There are dozens of different study tricks, and all of them have some merit. Of course, they don’t all work the same way for different people. It’s important to know your particular learning style so you can find the study tricks that work the best for you.

One of the tricks that has garnered a lot of attention and seems to work well for many different learning styles is something called Spaced Repetition. Just like the name implies, this technique uses repetition of information at various intervals to help you build recall. The idea is that you first record the information (on flash cards that you write or the digital kind on your computer), then you review the information at regular intervals. An example of this might be to review the information on day one after creating your study aid (flash cards or something else). Wait until day three to test your recall and review the information again. Test your recall again on day seven, and then again on day twelve.

If you can accurately recall the material on day twelve, you’ve locked it in your long-term memory. Of course, you should continue to review and practice recall up until the time of your test so the information stays fresh. There are several techniques you can use with this study method. You might try the Envelope Technique.

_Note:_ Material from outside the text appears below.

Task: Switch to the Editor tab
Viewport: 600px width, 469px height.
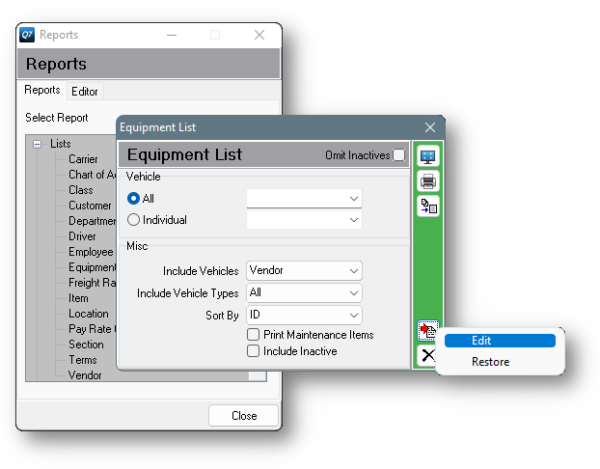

To begin, get five envelopes and label them one through five. Create your flash cards on regular index cards and put them all in the number one envelop. Hold your first review session the next day by recalling the material you recorded on each card. If you easily remember the information, move that card to envelope two. If you struggle to remember, keep that card in the first envelope. On your next review session, start by recalling the information on the cards in envelop two. If the information was easily recalled, move those cards to envelope three. If you struggled, leave those cards in envelope two. Then work on the cards in envelope one. If the information was easy, move those cards to envelope two.

Continue moving the cards into higher numbered envelopes as the information becomes easier to recall. If something becomes difficult to recall, move it back to the first envelope and follow the process again. Using multiple exposures to information spread out over time has been proven more effective for many students than trying to cram information in repeatedly in one study session. The continuous recall using intervals is a message to your memory that this information is important and needs to be easily accessed.

If the idea of hand writing flashcards isn’t appealing to you, there are several websites that offer flashcard templates that are easy to use. Quizlet has an easy-to-use program and a downloadable app. Canva is a popular graphic design site that also has a free, printable flashcard maker. The KitzKikz website also has a free, basic flashcard option with simple instructions for those in a hurry. Many other sites are also available if you run a quick Google search. You’re bound to find the kind that works best for you.

The key to success with this method, as with any method of studying, is to start early. When your instructor presents new material, create new flashcards to go along with it. Keep adding new flashcards as new information is presented. Each new card is placed in the first enveloped and moved to high numbered envelopes as you master the information. You can ask friends and family members to use the flashcards as a quiz to help you review and master the content. And make sure you customize your flashcards with colors and images to tie in those important visual cues.

If you find you’re recalling information easily, you can spread out your review sessions by a few more days. If you’re struggling to remember the details, you might want to move your reviews a little closer together.  There is no rule about how far apart to space your studying, but waiting a day or two between sessions will give you a good idea of how well you’re absorbing the material. The important thing is to customize this method to your needs and your schedule. The more easily you work studying into your schedule, the more effective you’ll be.